Listen to this story
|
PyTorch announced the release of version 2.3, introducing several new features and improvements for performance and usability of large language models and sparse inference.
The release, which consists of 3,393 commits from 426 contributors, brings support for user-defined Triton kernels in torch.compile. This feature allows users to migrate their existing Triton kernels without experiencing performance regressions or graph breaks.
The feature also allows Torch Inductor to precompile user-defined Triton kernels and organise code more efficiently.
Another feature, Tensor Parallelism for efficient training of large language models. It facilitates various tensor manipulations across GPUs and hosts, integrating with FSDP (Fully Sharded Data Parallel) for efficient 2D parallelism.
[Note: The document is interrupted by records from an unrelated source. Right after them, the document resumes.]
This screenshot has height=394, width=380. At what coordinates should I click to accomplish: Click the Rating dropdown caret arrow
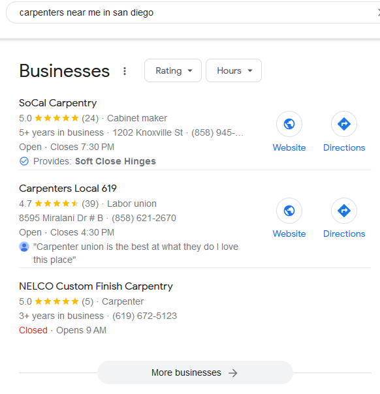point(190,71)
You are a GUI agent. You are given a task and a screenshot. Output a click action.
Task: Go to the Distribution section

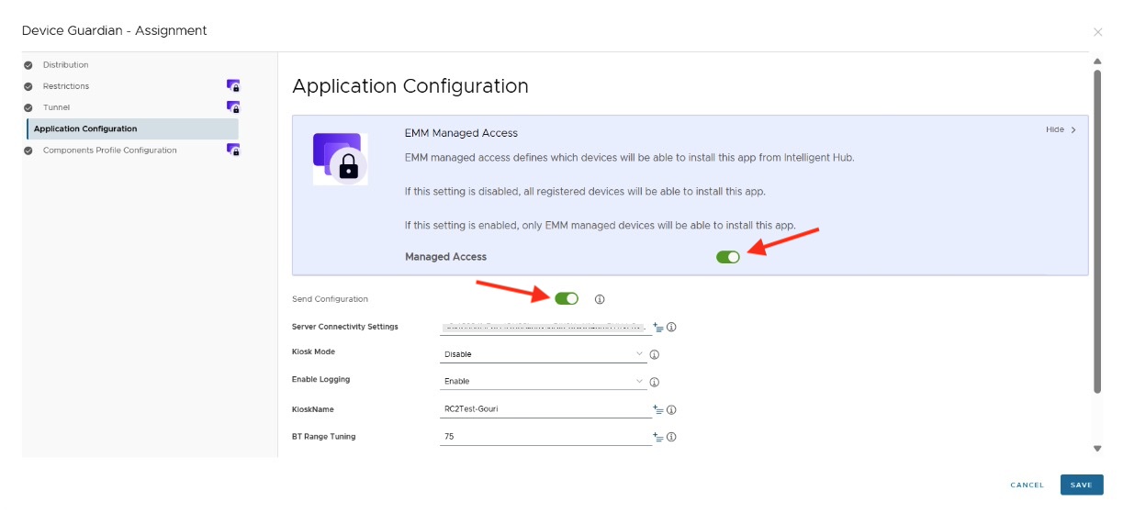65,65
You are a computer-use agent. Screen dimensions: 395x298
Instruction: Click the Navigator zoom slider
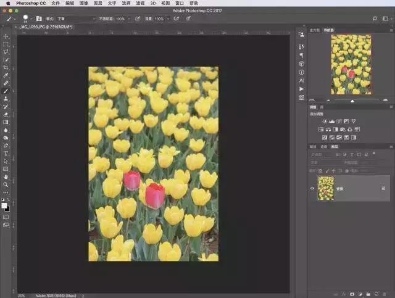[352, 99]
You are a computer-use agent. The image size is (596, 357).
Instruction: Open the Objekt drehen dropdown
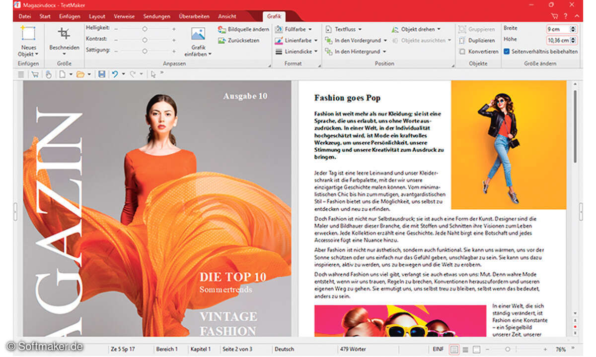click(439, 30)
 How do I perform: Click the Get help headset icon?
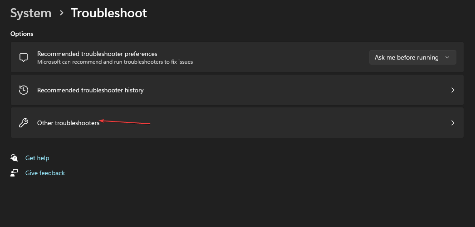(14, 158)
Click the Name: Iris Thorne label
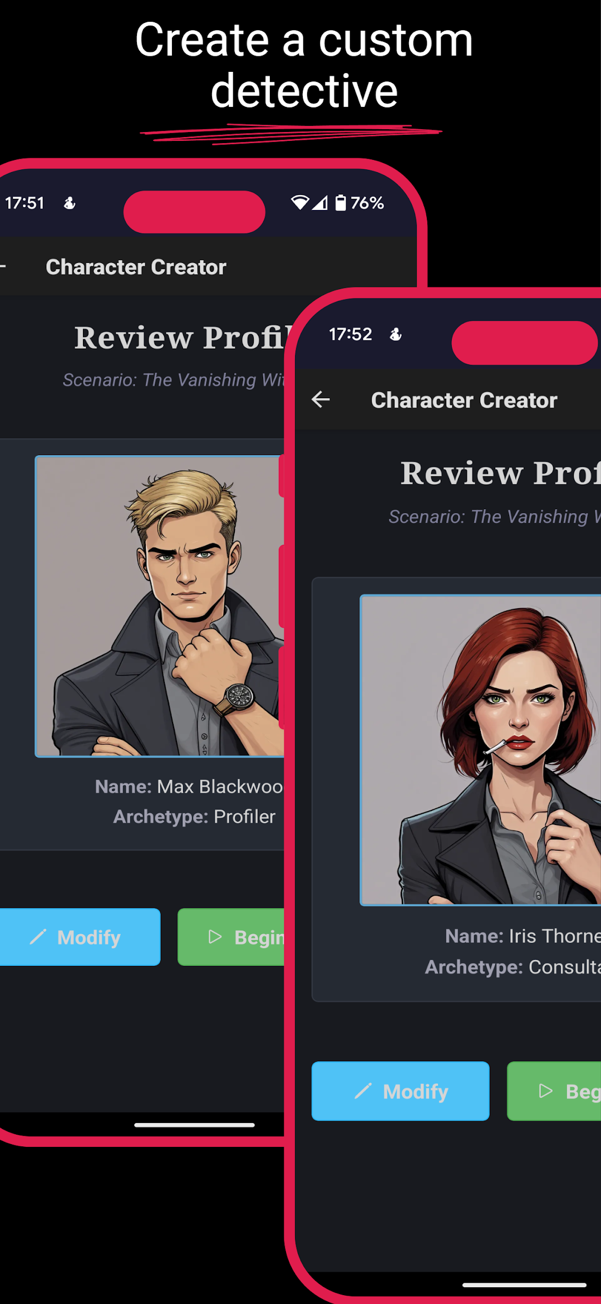 coord(523,936)
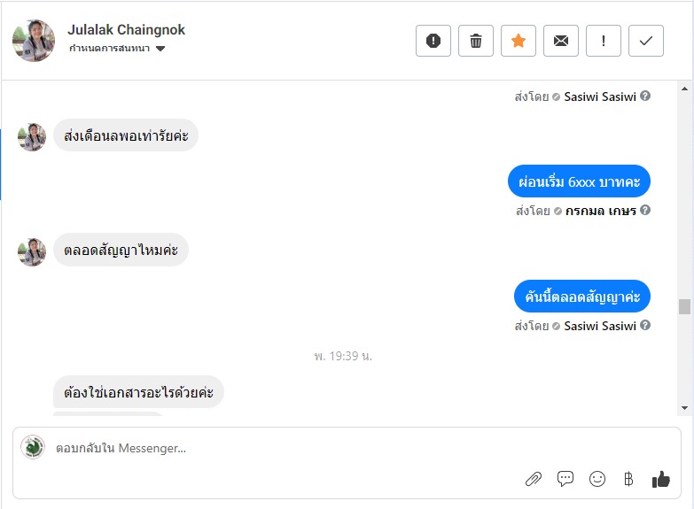Mark conversation unread with envelope icon
Image resolution: width=694 pixels, height=509 pixels.
[561, 41]
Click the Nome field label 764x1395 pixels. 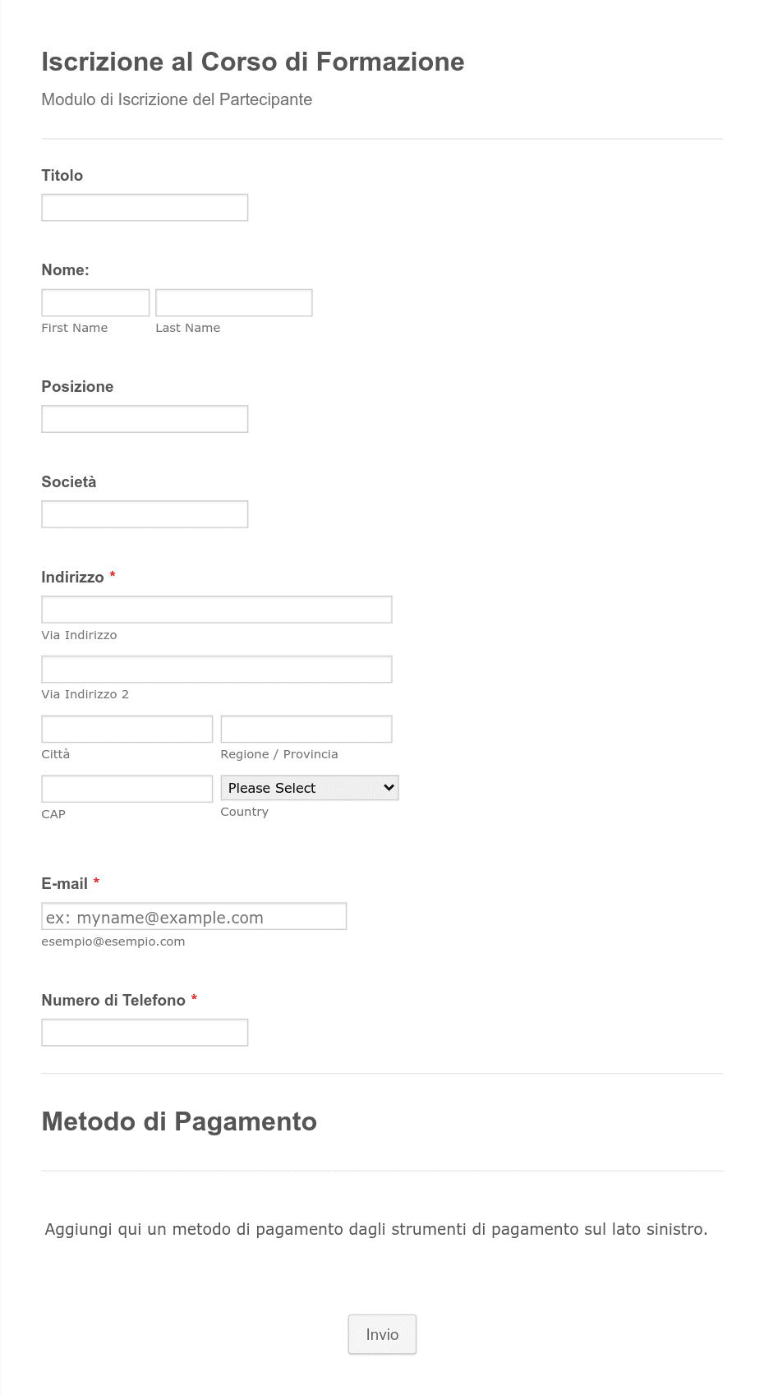click(66, 269)
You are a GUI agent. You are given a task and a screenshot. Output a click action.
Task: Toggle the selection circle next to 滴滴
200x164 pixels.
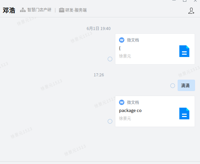point(173,86)
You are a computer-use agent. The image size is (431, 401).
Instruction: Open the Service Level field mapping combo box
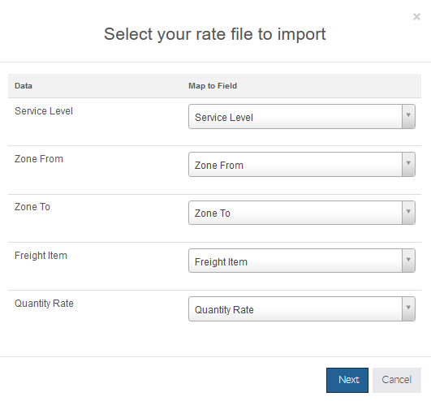(x=301, y=116)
The PyTorch team has validated Tensor Parallelism on training runs for models with over 100 billion parameters, demonstrating its effectiveness in handling large-scale language models.
PyTorch 2.3 introduces support for semi-structured sparsity, specifically 2:4 sparsity, by implementing it as a tensor subclass. This feature enhances performance, achieving up to 1.6 times faster processing than dense matrix multiplication, and includes advanced functionalities like mixing different data types during quantization, uses improved versions of cuSPARSELt and CUTLASS kernels, and is compatible with torch.compile for more efficient computation.
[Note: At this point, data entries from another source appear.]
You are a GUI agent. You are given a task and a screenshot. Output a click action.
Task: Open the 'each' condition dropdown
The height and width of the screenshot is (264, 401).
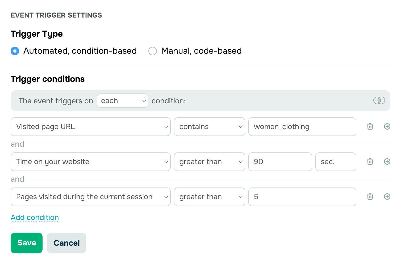click(123, 101)
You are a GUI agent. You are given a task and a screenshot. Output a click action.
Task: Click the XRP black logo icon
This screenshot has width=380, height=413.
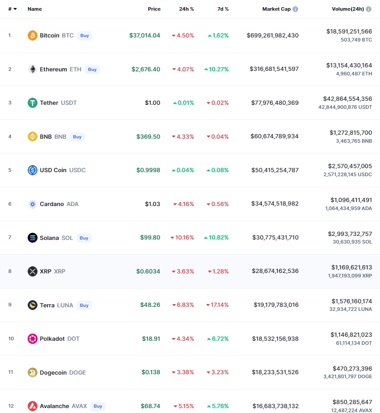coord(33,271)
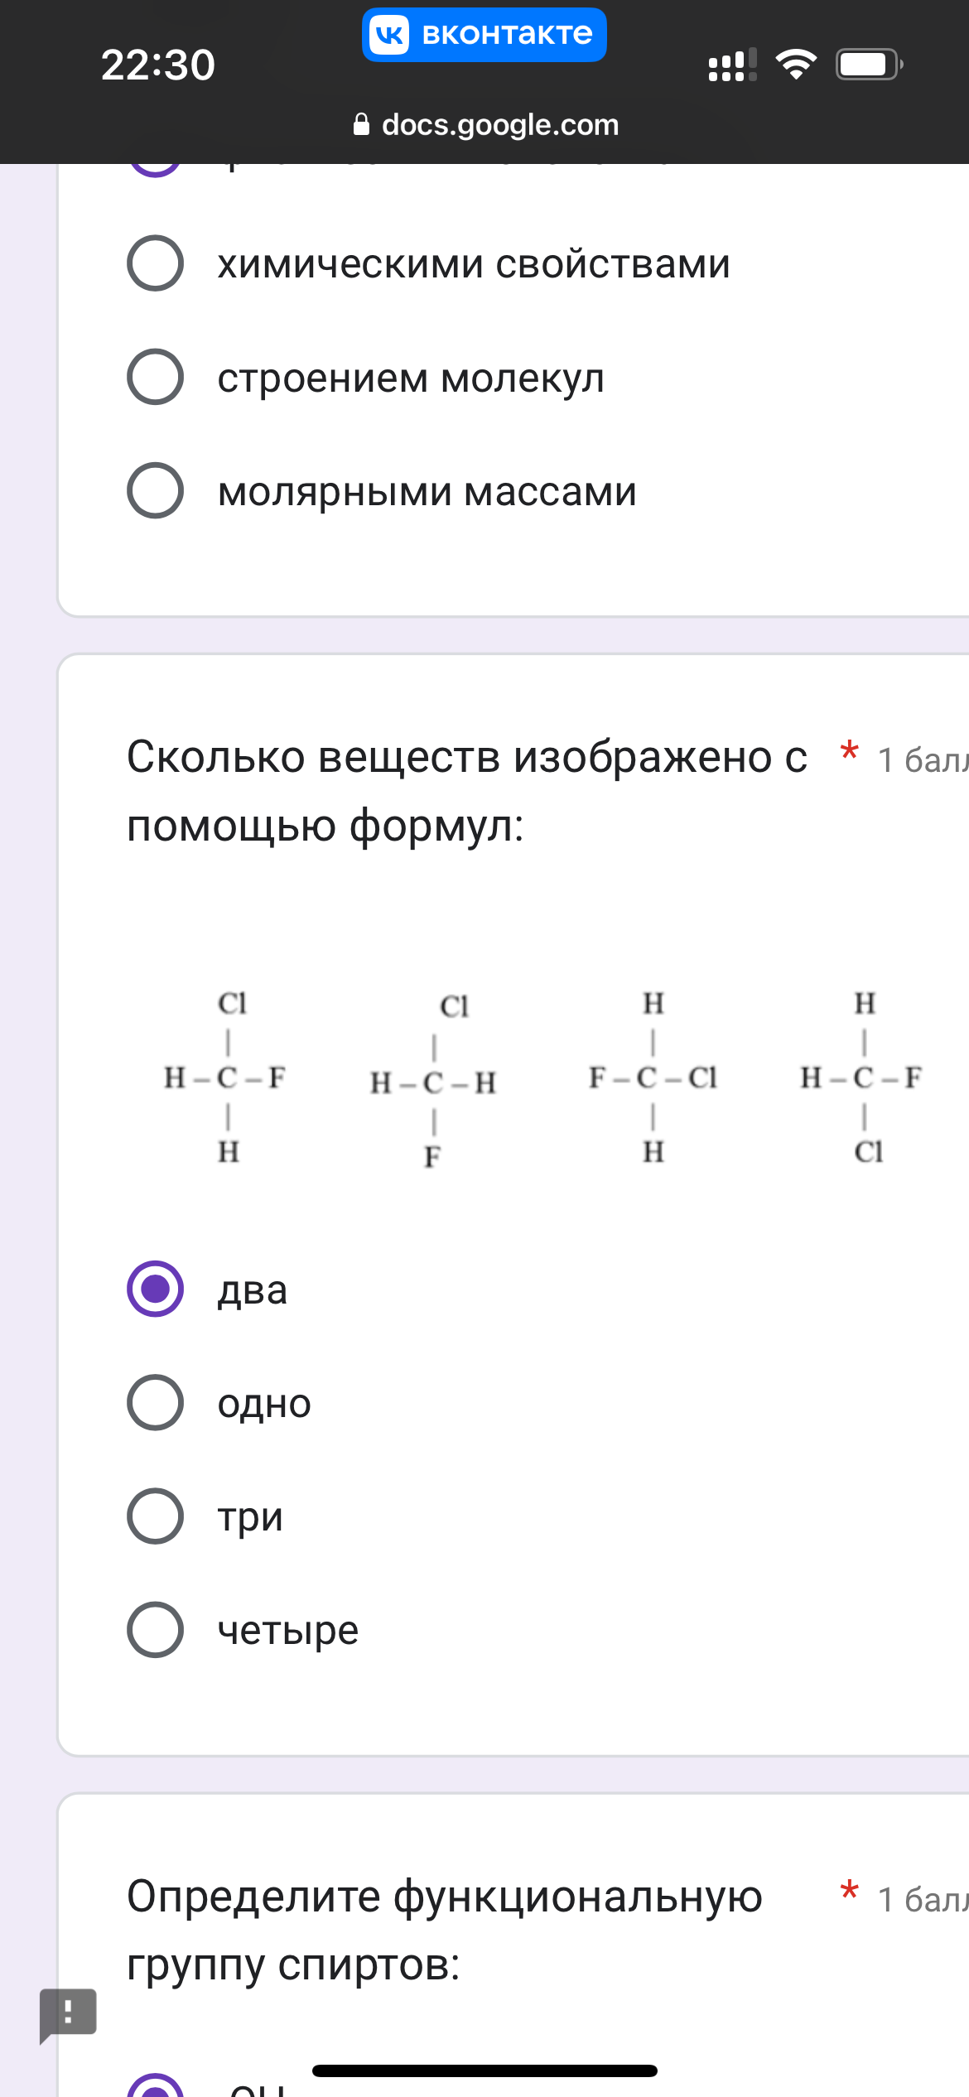Image resolution: width=969 pixels, height=2097 pixels.
Task: Tap the VK logo icon
Action: point(389,35)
Compared to the previous version, PyTorch 2.2, which brought advancements like the integration of FlashAttention-v2 and the introduction of AOTInductor, PyTorch 2.3 builds upon these improvements and introduces new features specifically targeted at large language models and sparse inference.
With significant contributions from a large and active community, this version brings features like user-defined Triton kernels and Tensor Parallelism to collectively improve performance, scalability, and flexibility.